So what does it mean to live simply?
I think we can best approach the discipline of simplicity by first looking at its absence. We know when we aren’t living simply because we feel the effects on our relationships, our emotions, and our spiritual health.
Try this exercise with me. Aim to honestly reflect on your own life using these questions. As you do, seek to form a sense of what simplicity is, what it isn’t, and what it could be in your life.
• Do I have too much “stuff” cluttering my life? Am I using possessions to try to fill an inner void or satiate spiritual restlessness? How ought I view my possessions in light of issues like global poverty? What spiritual “side effects” of consumerism and materialism might I be suffering from?
• Is my time crowded with commitments and responsibilities clamoring for my attention? Do I feel there is not enough time to live fully? How much of this is within my control? Do I regularly seek to discern, as best I can, what God wants me to focus on with my time?
• Do I have energy for my most important relationships? Am I trying to be “best friends” with too many people? Do I have space or “margin” in my life to minister to others? Am I seeking God’s leading in who to invest my time with?
• Is my “self” pulled in many different direction? Am I juggling too many pursuits or aiming at too many targets, unable to really engage with any of them well? Are my emotions frazzled as a result of aiming for too much?
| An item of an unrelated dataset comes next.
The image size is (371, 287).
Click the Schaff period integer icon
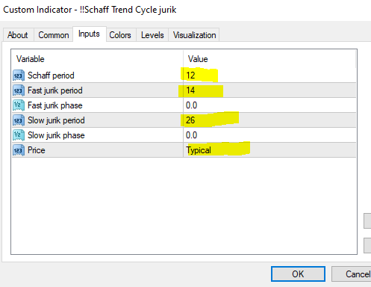19,75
Do I try to be too many things in life or follow too many dreams? Do I try to have my cake (and my coffee and my sorbet and my creme brulee) and eat it too?
• Is my spirit centered and focused on Jesus? Am I “in tune” with the Holy Spirit, quiet enough within to hear his voice and receive his comfort? Do I prioritize and follow the commands and directives of the Father in my life?
These can be guilt-inducing questions, but resist the urge to wallow in guilt. None of us are in a state of perfect spiritual- and life-balance!
Yet the discomfort these questions cause is, I think, a good thing. In this discomfort we can invite God to speak to us — and we can listen to his guidance — as we seek to practice simplicity in our lives.